Surgery is held in reserve for a severe joint that stays painful and limiting despite all of the above. Depending on the joint, that might mean replacing it or fusing it (stiffening it solid to take the pain away). These are good operations when the time is right, but they're the last rung, not the first.
What to expect
Osteoarthritis is a manageable condition, not a steady slide downhill. For most people it grumbles along with good spells and occasional flares, and the day-to-day picture stays stable for years. Plenty of people keep doing the things they enjoy with the help of exercise, the odd splint, and simple pain relief.
The bony lumps around the finger joints tend to be permanent once they form, but the pain from them often quietens down over time even though the knobbly shape remains. Where a single joint (commonly the thumb base or the AC joint at the shoulder) does become the sticking point, targeted treatment such as an injection or, eventually, surgery can sort that joint out specifically. The overall message is a reassuring one: this is something we can help you live well with.
When to see someone
- Joint pain that's limiting what you can do day to day, or that isn't settling with simple measures: it's worth getting it assessed and a plan put in place.

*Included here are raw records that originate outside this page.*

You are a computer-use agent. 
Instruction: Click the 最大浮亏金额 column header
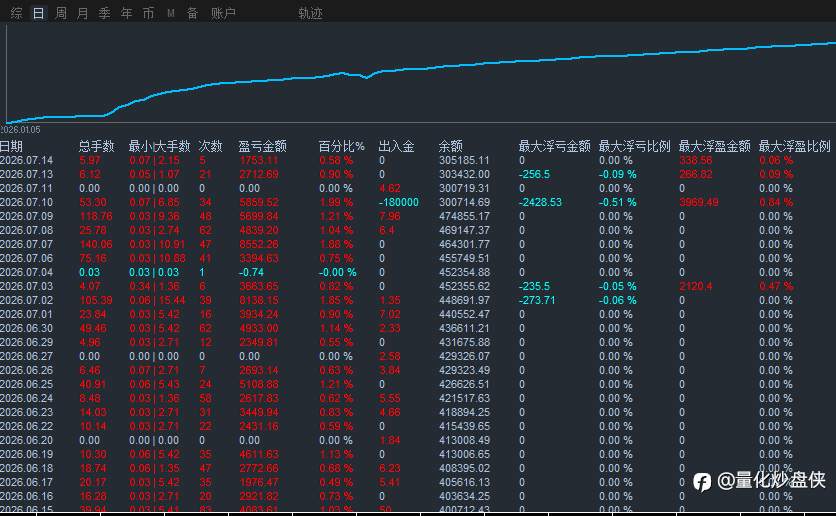pos(554,146)
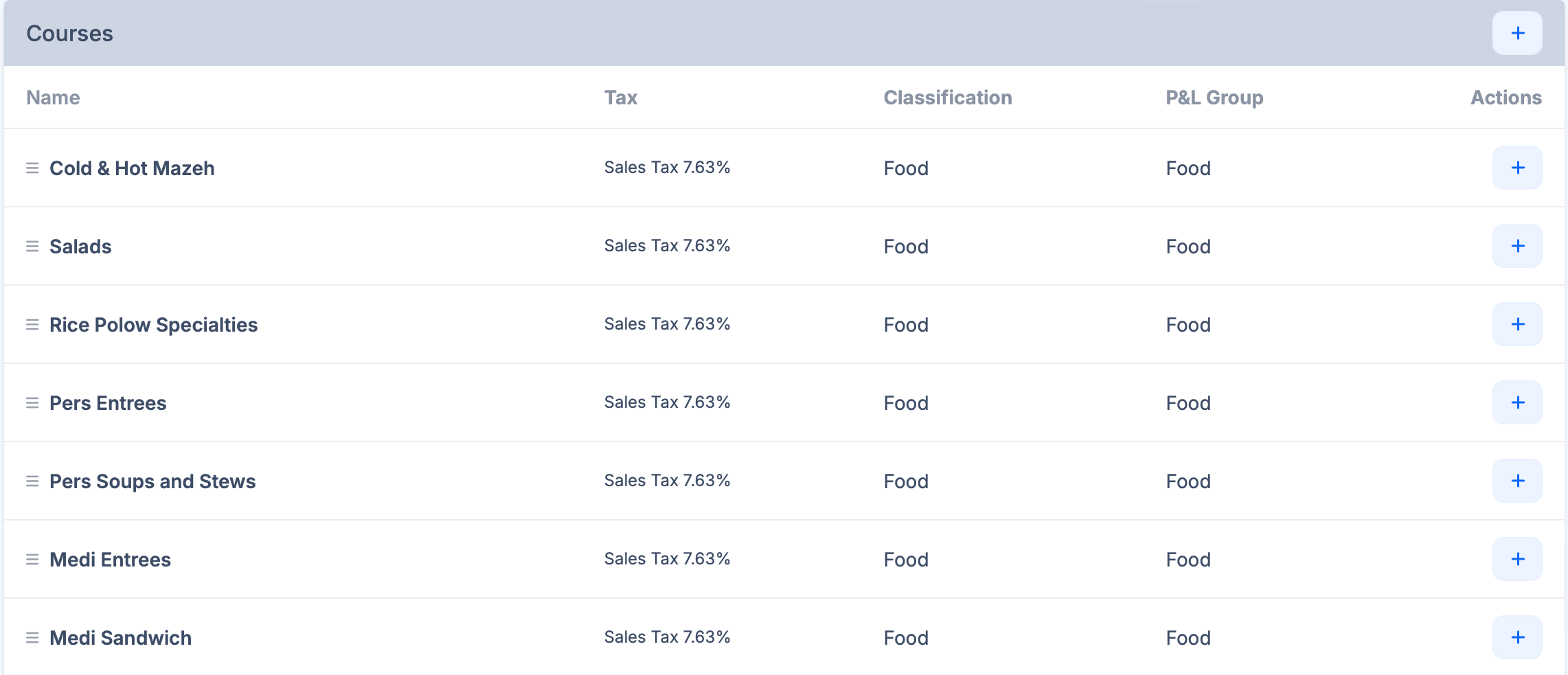The image size is (1568, 675).
Task: Click the plus icon for Cold & Hot Mazeh
Action: coord(1517,168)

- A single joint that becomes hot, red and very swollen quite quickly: an osteoarthritis flare can look this way, but so can an infection or gout, so a rapidly inflamed joint should be checked promptly.
- Weakness, numbness or pins and needles in the hand or fingers, or pain that starts waking you at night.
- Locking, giving way, or a sudden loss of movement in a joint.
- When osteoarthritis in one joint (often the base of the thumb) is the main thing holding you back, so we can look at splinting, injection or surgical options for that joint specifically.